Objectively speaking: an interview with artists from E/Merge: art of the Indian diaspora at the National Indo American Museum

By Manisha Anil Rita

One of the factors that makes the social media platform Tiktok stand out from many others is the opportunity to present very nuanced aspects of culture. While it continues to be banned in India, people have found work-arounds to present authentic content. From fusion dances, to inside cultural jokes about brown parents, the playing field has opened up. There has always been a lot of formal and informal discourse within the South Asian community, especially among those living abroad, on how much of their desiness they want to embrace and how much they would rather do away with. In the 90s, books like Namesake by Jhumpa Lahiri and films like Bend it Like Beckham presented the dual realities of being an Indian abroad. Over time, and with a lot of video content on social media platforms to document this shift, an increasing number of people are able to choose how much or how little they want to adapt. 

It usually varies from region to region, ancestral heritage, and how long their family has lived in America. However, when it comes to art, a diaspora tag comes with its weight, influence, baggage, and impact. It calls for a deep self-assessment and navigating the value this association brings or takes away. In a socio-political time when conversations are full of debate around identity politics and reform, it might come as a surprise that many South Asians in America want to distance themselves from the label of diaspora. 

So rather than foreground the identity of artists, curator, and Chair of the Printmedia Department at the School of the Art Institute of Chicago, Shaurya Kumar invites artists to engage in a conversation around what it means to be a contemporary Indian artist for E/Merge at the National Indo-American Art Museum in Lombard, IL.    

E/Merge brings together nine artists who work in mediums ranging from sculpture, sound, installation, painting, textiles, and print. While the current programming at NIAM changes frequently, the works are part of a longer exhibition that will be up until early next year. The following is a result of conversations with the curator Shaurya Kumar and artists Kushala VoraNeha VedpathakSarika Goulatia, and Avantika Bawa– four of the nine artists whose works are currently on view at NIAM.

Manisha Anil Rita: Can you walk me through your vision for the exhibition?

Shaurya Kumar: This exhibition came at a moment where nationalistic dialogue is taking place in both the USA and India.

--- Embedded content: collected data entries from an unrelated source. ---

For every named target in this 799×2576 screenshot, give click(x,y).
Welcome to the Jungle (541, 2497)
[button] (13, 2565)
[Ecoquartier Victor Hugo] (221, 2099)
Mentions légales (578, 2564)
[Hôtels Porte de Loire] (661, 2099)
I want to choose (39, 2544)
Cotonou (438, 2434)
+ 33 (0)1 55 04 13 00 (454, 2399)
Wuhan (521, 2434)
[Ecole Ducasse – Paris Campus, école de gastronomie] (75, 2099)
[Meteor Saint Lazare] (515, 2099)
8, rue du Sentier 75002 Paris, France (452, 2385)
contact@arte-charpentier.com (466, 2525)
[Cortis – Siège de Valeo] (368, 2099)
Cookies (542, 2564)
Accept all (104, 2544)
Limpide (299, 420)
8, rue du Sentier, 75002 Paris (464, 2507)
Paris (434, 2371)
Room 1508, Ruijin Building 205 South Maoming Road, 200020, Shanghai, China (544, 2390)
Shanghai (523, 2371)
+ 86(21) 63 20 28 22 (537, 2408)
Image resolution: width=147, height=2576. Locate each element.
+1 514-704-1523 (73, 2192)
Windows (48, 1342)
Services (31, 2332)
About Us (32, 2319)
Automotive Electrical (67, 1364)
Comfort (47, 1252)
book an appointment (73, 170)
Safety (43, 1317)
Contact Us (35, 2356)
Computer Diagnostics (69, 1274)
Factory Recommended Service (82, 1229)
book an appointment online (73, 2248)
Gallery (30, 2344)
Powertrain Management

But also at a time when demonstrations such as Black Lives Matter and Stop Asian Hate are also taking place. I hope the show also encourages reflection on what being a diaspora artist means. I hope that it is educational, inclusive and showcases the diversity that exists within a diaspora community. The exhibition has a variety of media, different narratives, and brings together different histories.

MAR: How did you go about finding artists for this show? It’s a pretty extensive list with artists spread across mediums and geographical regions of the country.

SK: It’s not as large and as inclusive as I hoped it would be, but it’s also a result of everybody knowing everybody. I tried to be conscious of not including the same names we often see when people think about Indian-American artists or those who identify as South Asian diaspora artists. Instead, I wanted artists who have purposely kept themselves away from the tag or sit on the fringes. It took some time to convince a few of them to be a part of this exhibition and assure them that they would be celebrated for their work and not only for how they identify. I want to mention that identifying as a diaspora artist is a means to an end but it’s not the end itself.

NV: All the works at the show were created independently and not specifically for the show. They were all made during the pandemic, some in 2020 and others in the first half of 2021. Time tends to play a big role in my work– literally and metaphysically. Even though it felt like time had stood still during the pandemic, for me it felt like it was going faster than ever. I find keeping track of time through my art meditative. I would say it lies somewhere between meditation and obsessions.